A seal is the corporate signature of an organisation. It is usually referred to as a ‘common seal’, meaning it represents a whole company ‘in common’, rather than any individual committee member, director or agent.
A common seal can be used to signify the company or association’s authority or approval of a certain action, such as signing a legal document, or authenticating an award or certificate. It might also be used as the emblem or symbol of an organisation.
Recent changes in some legislation mean that having a common seal is no longer a legal requirement, and can be replaced by the signatures of certain office holders. However, many societies choose to continue having a seal. They may do so because:
- They err on the side of safety because they aren’t sure whether they need to do so
- They already have a seal, and want to continue using it
- Their seal has a distinctive design and is also used as the emblem of the Society (much as the RAHS does)
- They want to maintain the historical tradition of using seals
- They find that other organisations still prefer or require documents to be sealed, especially when dealing with interstateor overseas bodies.
- Third parties can feel assured that a sealed document has been validly executed.
The main arguments against continuing to use a seal are:
- Some laws no longer require it
- A seal, especially if of a simple design (such as bought from a stationer), can be easily forged or copied
- The seal was made a long time ago, and legal requirements for the inscription on a seal change may have changed since then (e.g. since 1988, a seal inscription may need to include an ACN)

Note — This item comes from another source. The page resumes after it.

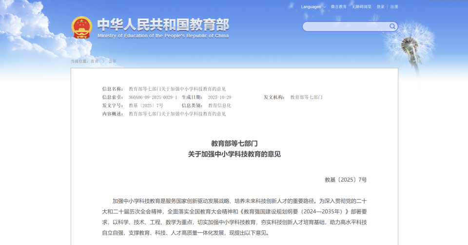Click the 发文机构 value 教育部等七部门

(306, 97)
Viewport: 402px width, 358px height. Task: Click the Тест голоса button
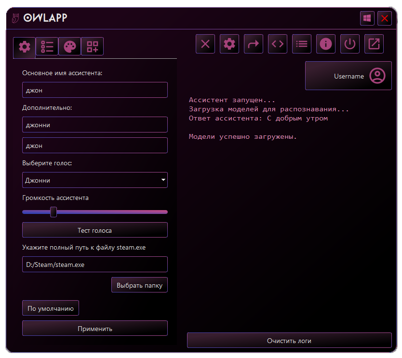(x=95, y=230)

- A seal (either a rubber stamp or a metal matrix) can be easily lost or stolen if insufficient care is taken with its custody
- Office bearers authorised to witness a document being sealed should all be physically present at the sealing, and this can be difficult to arrange
- A seal seems old-fashioned and not innovative
Current provisions in RAHS Constitution or Regulations
None *** DATE TBC
Model Company Rules
Clause 46 Execution of Documents
The company may execute a document without using a common seal if the document is signed by (a) two directors of the company, or (b) a director and the secretary.
Corporations Act 2001, section 123 – Company may have common seal
(1) A company may have a common seal. If a company does have a common seal, the company must set out on it:
(a) for a company that has its ACN in its name–the company’s name; or
(b) otherwise–the company’s name and either:
(i) the expression “Australian Company Number” and the company’s ACN; or
(ii) if the last 9 digits of the company’s ABN are the same, and in the same order, as the last 9 digits of its ACN–the expression “Australian Business Number” and the company’s ABN.
Note: section 149 of the Act lists the abbreviations that may be used on the seal.
Clause 46 Common Seal, and execution of documents
46.1 The Society will keep a common seal, which will be inscribed with such words as required by the Act, with the Society’s motto, and with any other words or graphic devices the Council determines.
46.2 The common seal will only be fixed to an instrument with the authority of the Council and witnessed by the signature of one member of the Executive Committee and the secretary.
46.3 The common seal must be kept in the custody of the secretary.
46.4 The Honours Committee may prepare by-laws, for consideration by the Council, for the safe custody, display, design, uses or any other matter, other than those prescribed in sub-clauses 1, 2 and 3, relating to the common seal.